その他に、バナナをスライスして揚げ焼きにし、グリーンピースを冷蔵庫から出して解凍し、チーズとハムも取り出してきて…なんだかアイテムが増えていく。これは本当に朝食なのか?

想像をはるかに超える
豪華な目玉焼き

 さあ、盛り付けだ。皿にトルティーヤを敷いたら、ハムをのせ、その上に目玉焼き、そしてチーズと重ねる。周りにはこんがり揚げ焼きにしたバナナを配置し、さらにグリーンピースを散らし、ようやく最後にサルサをたっぷりまわしかける。

 ウエボス・ランチェロスもなかなか豪華だったが、これは私の目玉焼き史上最も豪華に仕上げられた目玉焼きだ。というかもはや具材に隠れて目玉が見えない。

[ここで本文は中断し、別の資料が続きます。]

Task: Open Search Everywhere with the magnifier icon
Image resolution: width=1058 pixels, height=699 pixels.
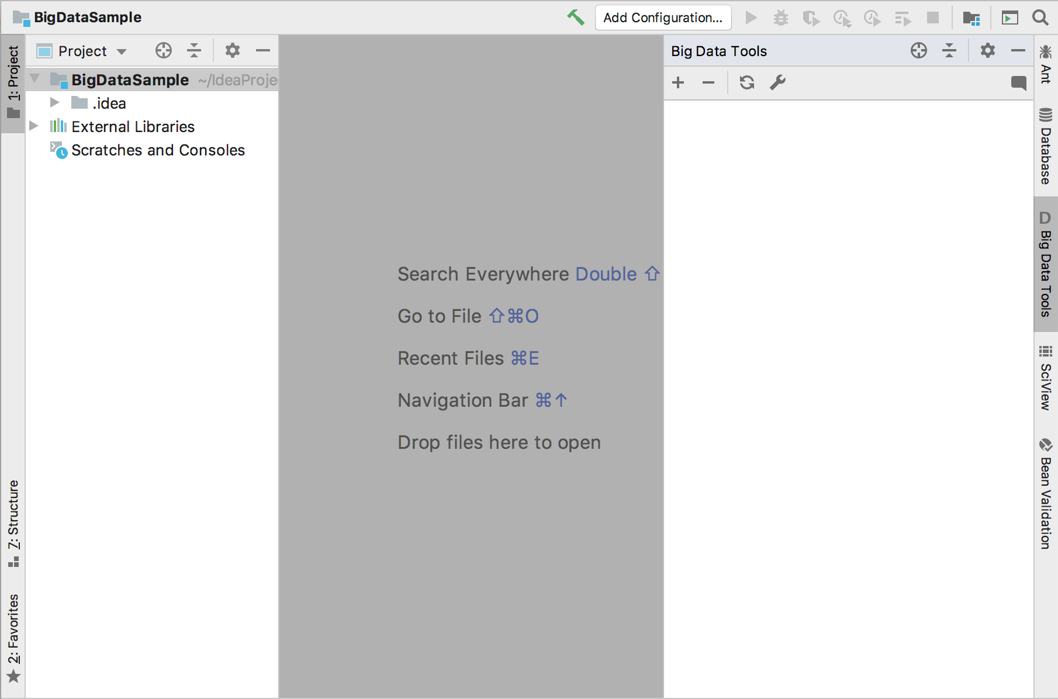Action: click(x=1040, y=18)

 ナイフを入れ、卵とサルサを一体化させ、ハムやチーズも絡める。グリーンピースのぷちぷちした食感を楽しんだり、焼いて甘さの増したバナナにピリ辛のサルサを絡めてみたり、いろんな組み合わせで食べてみているうちに、かなりボリュームのあったひと皿がきれいになくなってしまった。

 ウエボス・モトゥレニョスは、モトゥル町で生まれた料理らしい。いつかモトゥル町に行って、「目玉焼きには何をかけるか?」という議論をしてみたい。醤油をたらすだけというのはどう思われるのか。

 メキシコの豪華な目玉焼きの世界にすっかり圧倒されていたが、さらにちょっと変わった欲張りな食べ方があると言う。ルシオはにやにや笑いながら語る。

「卵2つで目玉焼きを焼いてトルティーヤにのせるところまでは同じ。次はサルサなんだけど、赤と緑の2種類を作って、2つの目玉にそれぞれ別のサルサをかけるんだよ」

 そうすると左右で色の違う目玉焼きができる。片や赤、片や緑。面白い見た目だ。ルシオがにやにやしていた理由はそのネーミングで、ウエボス・ディボルシアドスというのだが、直訳すると「離婚した卵」。なるほど、たしかに別れた見た目だ。なんてセンスのある名前なんだ。

 世界一の卵大国、メキシコ。サルサをかけた目玉焼きの世界は思いもよらない広がりをもっていて多様で、シンプルな料理にこそ奥深い楽しみがあることを教えられた。